Vencidas las primeras horas de la madrugada, aún estaba despierto y permanecía asomado al balcón de mi dormitorio, buscando a Aldebarán, mi estrella favorita, entre las pocas luces en el cielo que conseguía atisbar. En la cama, dormía Runa, tumbada boca abajo y abrazando la almohada. La sábana apenas la cubría y dejaba al descubierto su espalda y sus largas piernas. Una fugaz sacudida de excitación recorrió mi piel: siempre me ha resultado de lo más seductor la espalda desnuda de una mujer. Hacía calor en la habitación aunque estábamos ya a mediados de octubre. Me encontraba despejado por completo. Runa dormía con una respiración profunda y regular, tan solo interrumpida por algún sonido o palabra que no acertaba a comprender, quizás de su lengua nativa. Pensé en tomar un Orfidal y dejar de dar vueltas a la cabeza pero no quería volver a engancharme a los somníferos. Aldebarán lucía por fin como una linterna frente a un espejo en un cielo despejado de nubes. Desde la orilla llegaba un suave aroma a violetas entre el olor a algas y salitre. Otra vez mi imaginación. Decidí ir a la cocina y, en lugar del Orfidal, tomar un vaso de leche.

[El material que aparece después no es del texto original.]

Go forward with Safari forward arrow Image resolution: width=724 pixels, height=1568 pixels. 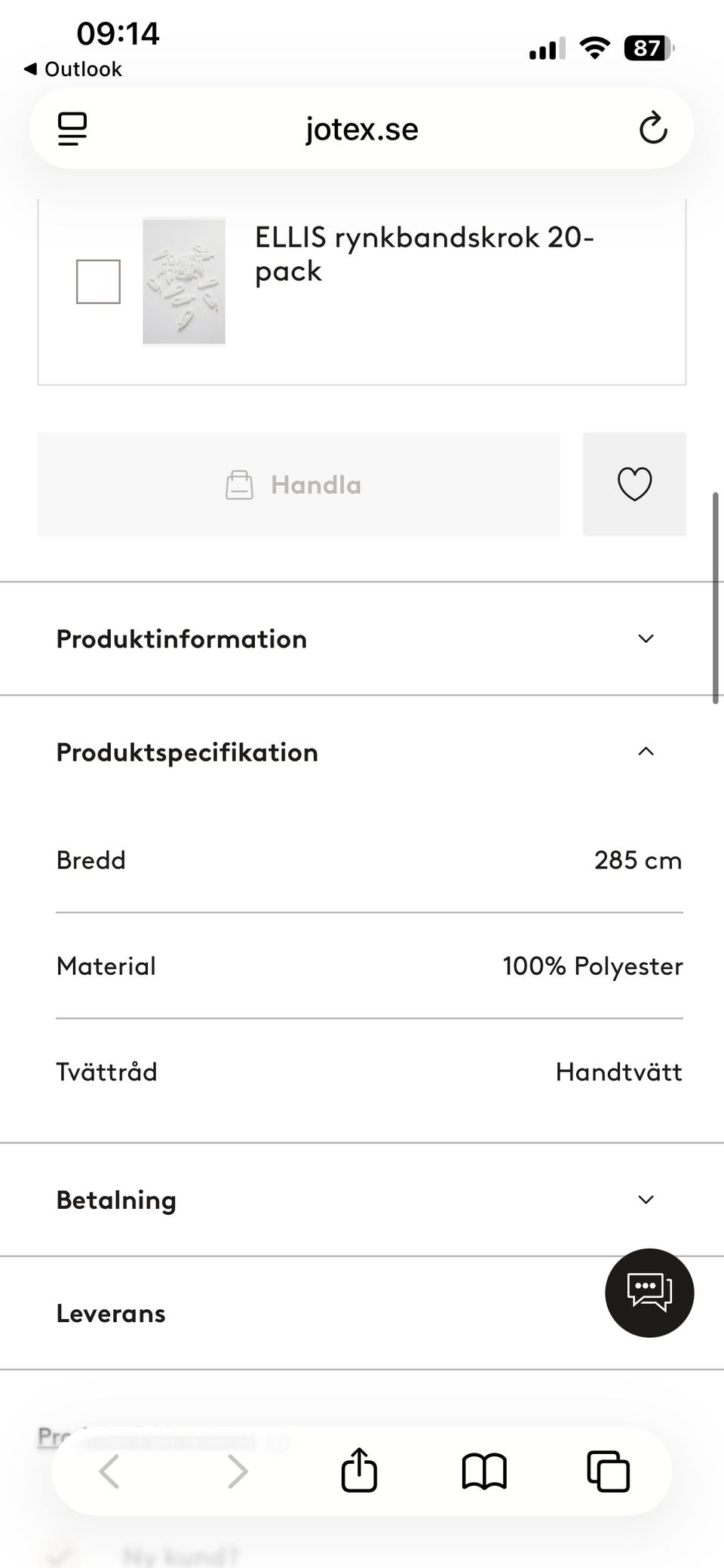[237, 1471]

Antes de volver a entrar en el dormitorio experimenté esa sensación familiar de que se había producido un desgarrón en la normalidad, de que estaba viviendo otro tiempo u otra realidad.

Runa continuaba en la misma postura que antes, con la cabeza girada hacia el lado de la cama donde yo había estado durmiendo y que ahora estaba vacío.

Pero no estaba vacío.

Al principio, aún en la penumbra de la habitación, distinguí la forma de una sombra blanquecina sobre la cama. Y poco después, un cuerpo. Un cuerpo de hombre.

Me acerqué con cautela, aún atónito, y reconocí el rostro.

Era mi rostro, mi cuerpo.

De repente, saltó el viento con furia y entró por balcón abierto. El olor a violetas se hizo más intenso y sentí como si unos dedos recorrieran mi nuca con la levedad de una mariposa. El cielo volvió a cubrirse de nubes oscuras y ocultó el resplandor de Aldebarán.

Cerré los ojos con fuerza y los volví a abrir esperando encontrarme tumbado en la cama después de una pesadilla. Estaba de pie, en el mismo sitio. Pero el cuerpo, el doble de mi cuerpo, había desaparecido.

Runa se despertó de golpe, como quien ha escapado de un tenebroso sueño, se incorporó a medias y me contempló aturdida.
- ¿Qué haces ahí levantado? ¿Estás bien?
- Sí, no pasa nada, he ido a beber a la cocina y me he quedado un momento mirando a las estrellas.
- ¿Qué estrellas? Está todo el cielo negro.
- No te preocupes, vamos a dormir.

Runa se acurrucó junto a mí, su mano pálida sobre mi pecho me transmitía calor y comencé a relajarme. Antes de quedarme dormido, fluyó entre la oscuridad que apagaba mi mente el comienzo de la canción de The Doors, "This is the end", una vez más, como tantas noches en los últimos años:

"Es el fin, hermosa amiga
…de todo en lo que permanece, el fin…
                           Nunca más me miraré en tus ojos."